Königshaus untersagt Andrew das Reiten
Nach seiner Verhaftung darf der 66-Jährige nicht mehr auf seinen Pferden reiten. Das Königshaus will vermeiden, dass er in der Öffentlichkeit gesehen wird.
Der britische Palast hat ex-Prinz Andrew ein Reitverbot erteilt. Das Machtwort kam direkt von König Charles und gilt während der laufenden Ermittlungen gegen den 66-Jährigen.
Nach seiner Festnahme in der vergangenen Woche wird Andrew untersagt, auf seinen Pferden zu reiten.
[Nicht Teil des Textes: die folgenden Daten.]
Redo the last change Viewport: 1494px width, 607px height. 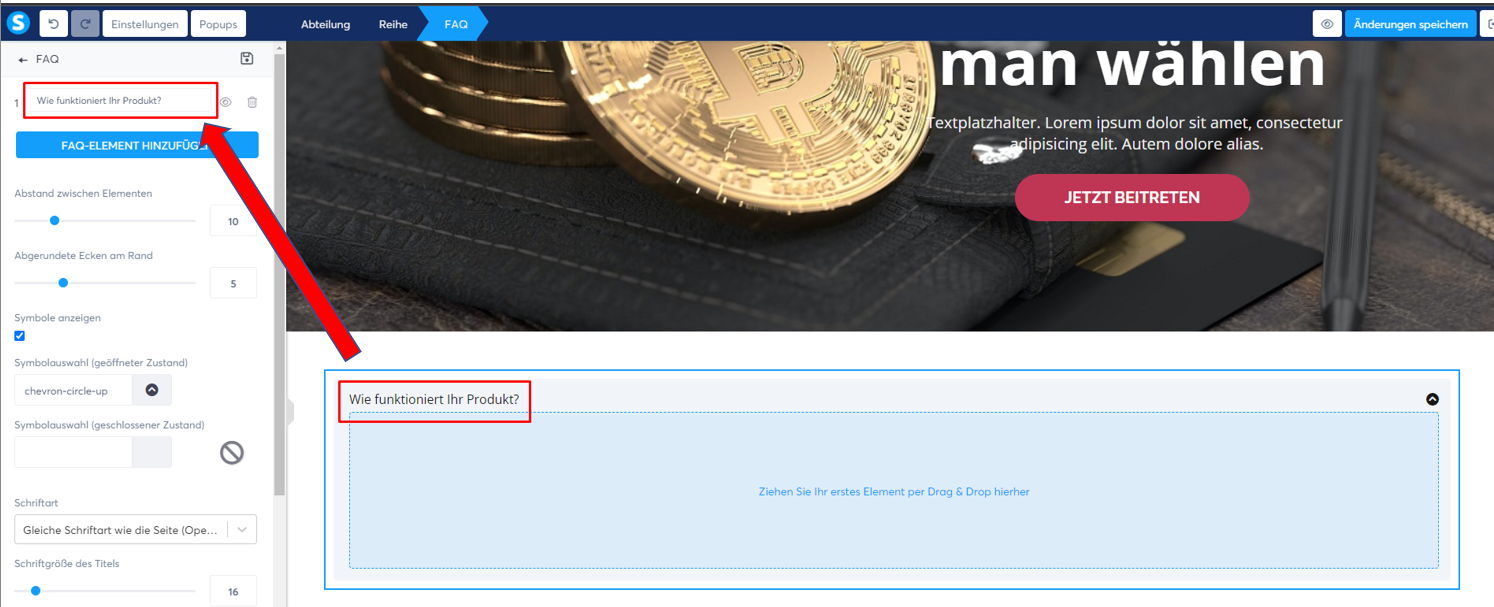point(85,24)
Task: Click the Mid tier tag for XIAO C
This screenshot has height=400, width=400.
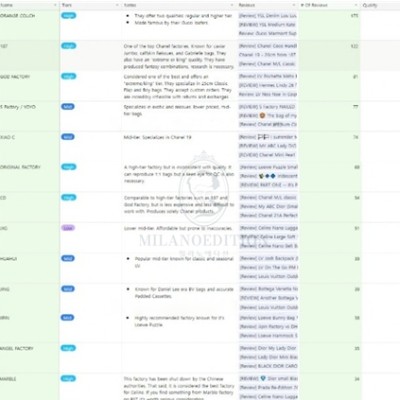Action: click(x=68, y=137)
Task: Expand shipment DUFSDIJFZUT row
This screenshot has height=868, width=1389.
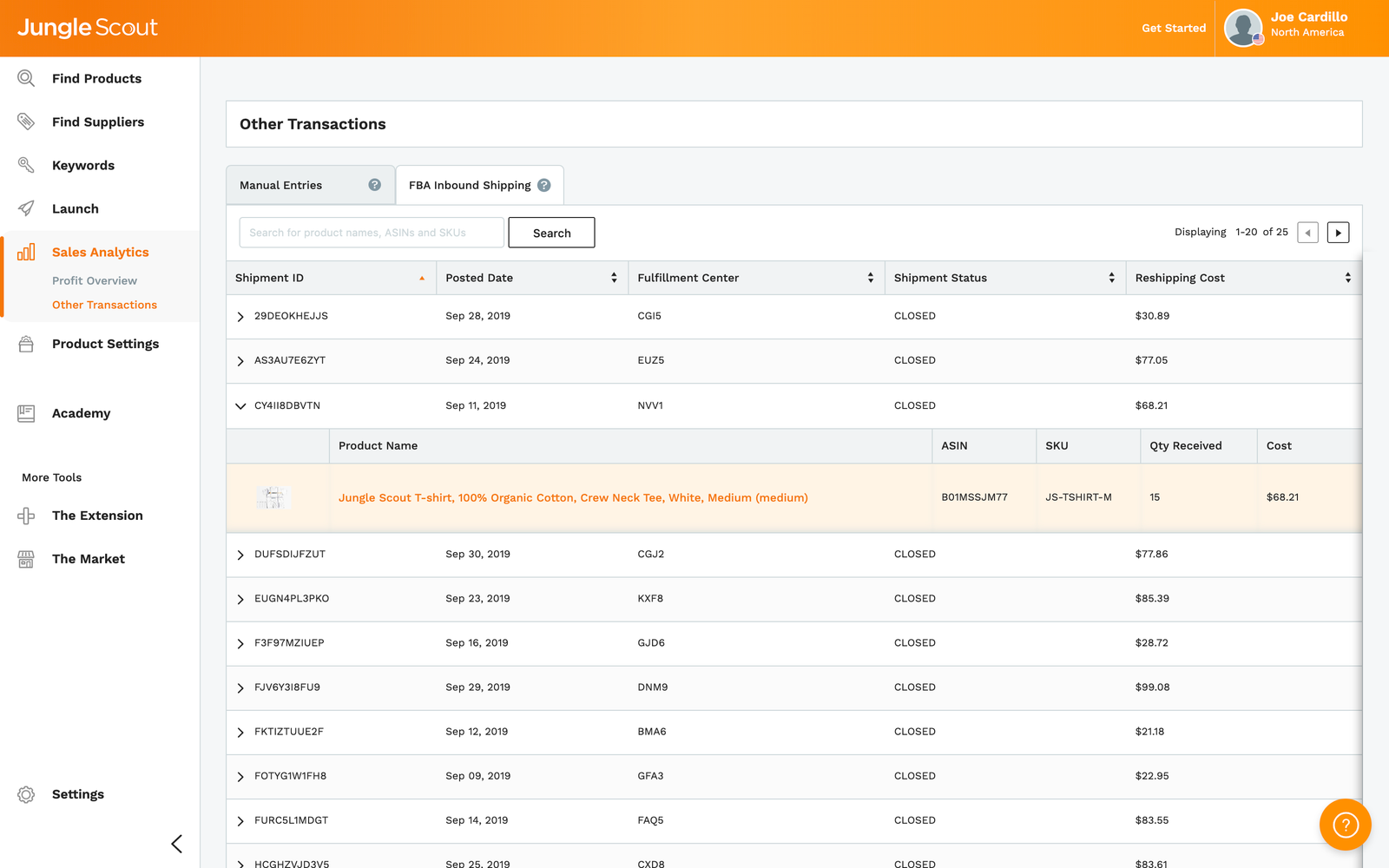Action: (x=240, y=555)
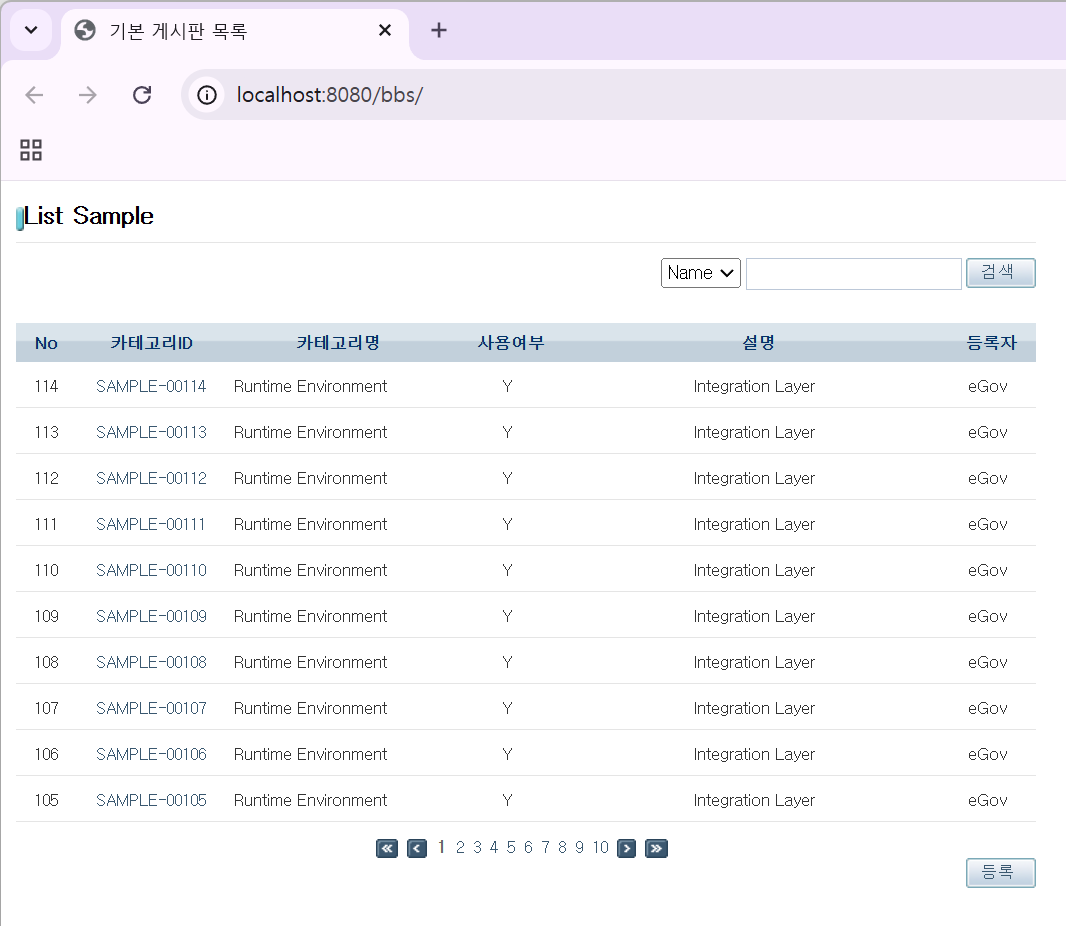Open the SAMPLE-00114 link
Image resolution: width=1066 pixels, height=926 pixels.
pyautogui.click(x=151, y=386)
Hintergrund des Verbots ist laut Insider-Informationen die Öffentlichkeitswirkung: Das Königshaus möchte nicht, dass der in Ungnade gefallene Ex-Prinz lächelnd und entspannt beim Reiten fotografiert wird – das könnte in seiner Situation ein schlechtes Licht auf die Krone werfen.
Das Reiten war Andrews bevorzugte Freizeitbeschäftigung. Er lebte zuletzt stark isoliert auf dem Anwesen in Windsor und wird jetzt nur noch von zwei Bediensteten und seinen Hunden begleitet – darunter auch zwei Corgis, die ursprünglich seiner verstorbenen Mutter Königin Elizabeth II. gehörten.